Pacific rim

Con 190 millones de dólares de presupuesto, “Pacific rim”, la última película de Guillermo del Toro, era quizás la apuesta más arriesgada del año, al ser, de largo, la propuesta “original” más cara. Por “original” (así, entre comillas) se entiende que no se basa en ningún elemento preexistente, ya sea otras películas (“Monsters university”, 200 millones), libros (“Guerra mundial Z”, 190 millones), cómics y películas (“El hombre de acero”, 225 millones) o incluso series de televisión (“El llanero solitario”, 250 millones). Supuestamente, dicha originalidad debía valerle puntos en un mercado saturado de secuelas, precuales, spin-offs y demás variantes del bien conocido “apostar sobre seguro” (es un decir).

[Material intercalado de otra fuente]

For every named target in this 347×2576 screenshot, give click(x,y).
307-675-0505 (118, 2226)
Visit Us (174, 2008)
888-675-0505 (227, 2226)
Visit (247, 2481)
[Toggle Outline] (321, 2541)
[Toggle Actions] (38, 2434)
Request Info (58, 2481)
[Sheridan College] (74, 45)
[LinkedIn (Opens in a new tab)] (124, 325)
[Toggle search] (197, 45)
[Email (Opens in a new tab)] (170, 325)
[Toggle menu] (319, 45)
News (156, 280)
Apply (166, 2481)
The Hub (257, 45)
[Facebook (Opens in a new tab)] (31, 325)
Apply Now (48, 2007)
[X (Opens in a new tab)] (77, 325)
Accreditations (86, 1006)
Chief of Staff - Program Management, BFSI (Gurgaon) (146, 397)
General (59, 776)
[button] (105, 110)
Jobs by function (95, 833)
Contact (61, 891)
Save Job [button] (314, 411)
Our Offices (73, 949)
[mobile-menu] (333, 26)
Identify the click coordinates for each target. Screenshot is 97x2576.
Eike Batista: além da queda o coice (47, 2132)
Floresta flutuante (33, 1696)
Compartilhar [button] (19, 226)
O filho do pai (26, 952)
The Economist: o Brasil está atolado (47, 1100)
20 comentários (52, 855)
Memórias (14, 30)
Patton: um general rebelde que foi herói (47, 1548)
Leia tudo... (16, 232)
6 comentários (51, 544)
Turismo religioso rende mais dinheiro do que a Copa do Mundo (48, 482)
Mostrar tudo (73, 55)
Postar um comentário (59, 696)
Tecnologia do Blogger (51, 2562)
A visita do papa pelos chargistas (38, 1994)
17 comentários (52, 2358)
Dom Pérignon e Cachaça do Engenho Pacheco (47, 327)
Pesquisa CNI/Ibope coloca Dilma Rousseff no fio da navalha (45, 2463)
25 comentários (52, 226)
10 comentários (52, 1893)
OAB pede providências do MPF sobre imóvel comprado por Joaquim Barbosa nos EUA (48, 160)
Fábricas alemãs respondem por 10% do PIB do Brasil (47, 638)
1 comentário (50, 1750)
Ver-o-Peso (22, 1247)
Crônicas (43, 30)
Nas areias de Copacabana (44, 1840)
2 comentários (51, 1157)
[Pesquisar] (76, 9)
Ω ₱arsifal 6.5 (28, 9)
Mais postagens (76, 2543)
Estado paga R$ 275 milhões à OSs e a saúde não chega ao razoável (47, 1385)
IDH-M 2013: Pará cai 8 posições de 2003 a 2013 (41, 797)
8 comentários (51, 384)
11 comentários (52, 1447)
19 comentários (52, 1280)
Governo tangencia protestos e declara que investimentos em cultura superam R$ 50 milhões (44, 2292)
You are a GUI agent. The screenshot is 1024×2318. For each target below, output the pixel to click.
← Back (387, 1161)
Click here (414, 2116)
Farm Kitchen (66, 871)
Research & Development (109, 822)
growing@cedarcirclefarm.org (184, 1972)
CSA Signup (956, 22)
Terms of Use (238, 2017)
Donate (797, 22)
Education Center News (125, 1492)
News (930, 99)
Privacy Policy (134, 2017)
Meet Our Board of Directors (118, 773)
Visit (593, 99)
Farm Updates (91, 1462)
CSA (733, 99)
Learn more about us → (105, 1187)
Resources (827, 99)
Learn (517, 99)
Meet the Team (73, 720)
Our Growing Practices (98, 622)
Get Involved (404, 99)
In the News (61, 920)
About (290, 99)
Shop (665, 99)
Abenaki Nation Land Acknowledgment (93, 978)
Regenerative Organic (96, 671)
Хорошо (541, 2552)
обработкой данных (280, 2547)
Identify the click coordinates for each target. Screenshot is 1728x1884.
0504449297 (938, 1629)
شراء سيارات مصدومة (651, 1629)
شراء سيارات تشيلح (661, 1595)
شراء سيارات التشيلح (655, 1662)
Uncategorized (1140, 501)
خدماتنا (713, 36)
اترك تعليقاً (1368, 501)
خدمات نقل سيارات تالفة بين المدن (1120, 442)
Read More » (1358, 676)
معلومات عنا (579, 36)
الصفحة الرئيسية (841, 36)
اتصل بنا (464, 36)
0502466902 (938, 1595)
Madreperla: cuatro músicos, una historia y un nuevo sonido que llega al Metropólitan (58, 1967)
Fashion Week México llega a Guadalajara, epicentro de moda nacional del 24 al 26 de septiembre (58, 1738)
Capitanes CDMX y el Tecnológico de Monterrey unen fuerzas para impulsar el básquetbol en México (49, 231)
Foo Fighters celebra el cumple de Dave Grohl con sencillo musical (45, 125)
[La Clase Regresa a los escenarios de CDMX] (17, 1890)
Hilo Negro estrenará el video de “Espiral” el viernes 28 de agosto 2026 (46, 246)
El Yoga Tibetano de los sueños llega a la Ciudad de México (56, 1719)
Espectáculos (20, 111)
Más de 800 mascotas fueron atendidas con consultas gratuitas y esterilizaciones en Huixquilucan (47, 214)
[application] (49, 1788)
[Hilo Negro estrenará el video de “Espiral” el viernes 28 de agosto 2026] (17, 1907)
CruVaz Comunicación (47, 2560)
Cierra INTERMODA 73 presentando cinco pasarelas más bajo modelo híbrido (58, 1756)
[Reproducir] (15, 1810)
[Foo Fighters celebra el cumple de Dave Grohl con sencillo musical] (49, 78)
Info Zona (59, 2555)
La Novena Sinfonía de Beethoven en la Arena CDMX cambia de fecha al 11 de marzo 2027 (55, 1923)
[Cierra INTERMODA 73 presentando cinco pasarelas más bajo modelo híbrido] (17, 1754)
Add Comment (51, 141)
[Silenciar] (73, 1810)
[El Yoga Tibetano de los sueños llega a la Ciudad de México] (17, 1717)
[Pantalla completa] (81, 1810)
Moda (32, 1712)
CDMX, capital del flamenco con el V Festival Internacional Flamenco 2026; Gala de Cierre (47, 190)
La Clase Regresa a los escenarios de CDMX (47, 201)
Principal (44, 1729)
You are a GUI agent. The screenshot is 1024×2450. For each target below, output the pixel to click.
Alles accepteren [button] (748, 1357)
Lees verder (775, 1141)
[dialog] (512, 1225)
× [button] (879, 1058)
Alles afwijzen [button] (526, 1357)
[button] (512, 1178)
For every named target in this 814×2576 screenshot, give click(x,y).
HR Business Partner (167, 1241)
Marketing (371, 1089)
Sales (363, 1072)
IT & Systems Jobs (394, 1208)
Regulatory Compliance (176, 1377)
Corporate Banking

A la hora de la verdad, la película va a tener que currárselo para llegar a los 400 millones de recaudación mundial (gracias a unos números espectaculares en China… de donde las productoras consiguen chupar sólo el 25%).

Vamos, que ni va a ser un fracaso estrepitoso (el título al mayor desastre económico del año anda en disputa entre “El llanero solitario”, “Asalto al poder” y “RIPD”), ni va a repartir beneficios que curen del susto a los inversores. Y eso que la promoción se atrevió a calificarla de “hito generacional”, con un impacto potencialmente similar al que tuvo “La guerra de las galaxias” en los que hoy por hoy rondan la cuarentena.

Pacific-Rim

Hoy por hoy la posibilidad de una secuela está más que en el aire (o quizás debería decir que descansa sobre los futuros resultados de Japón… que mucho me extrañaría que fueran positivos; a nadie le gusta que desde fuera jueguen con elementos culturales autóctonos), así que es improbable que del Toro tenga ocasión de corregir errores en futuras entregas. Algo que hubiera podido solucionarse tan sólo con juguetear un poco con las prioridades del proyecto, porque los mimbres estaban todos ahí, listos para ser ensamblados armoniosamente. A la postre, como ocurre a menudo, lo que falla es la columna vertebral, la estructura narrativa, dejando el experimento como una sucesión de peleas molonas, con el soporte dramático apenas suficiente para hilvanarlas (lo cual puede haber sido incluso contraproducente, pues al público no hay que irle con medias tintas; o te lo curras como en “Avatar” o abrazas irremediablemente lo descerebrado, como en la serie de Transformers).

La premisa de “Pacific rim” es simple y directa. En el futuro reciente se abre una brecha en el fondo del océano Pacífico por la que empiezan a surgir monstruos gigantescos, a los que se bautiza con el termino japonés kaiju (literalmente, “bestia extraña”, aunque, sobre todo para occidente, se aplica en particular a los monstruos tipo Godzilla). Tras los primeros y devastadores ataques a ciudades costeras, los gobiernos del mundo se unen para poner en marcha un contraataque conjunto que implica la construcción de robots gigantes, operados por dos pilotos unidos neuralmente a la máquina y entre sí (hacen falta dos para no sufrir una sobrecarga): los jaeguer (“cazador” en alemán).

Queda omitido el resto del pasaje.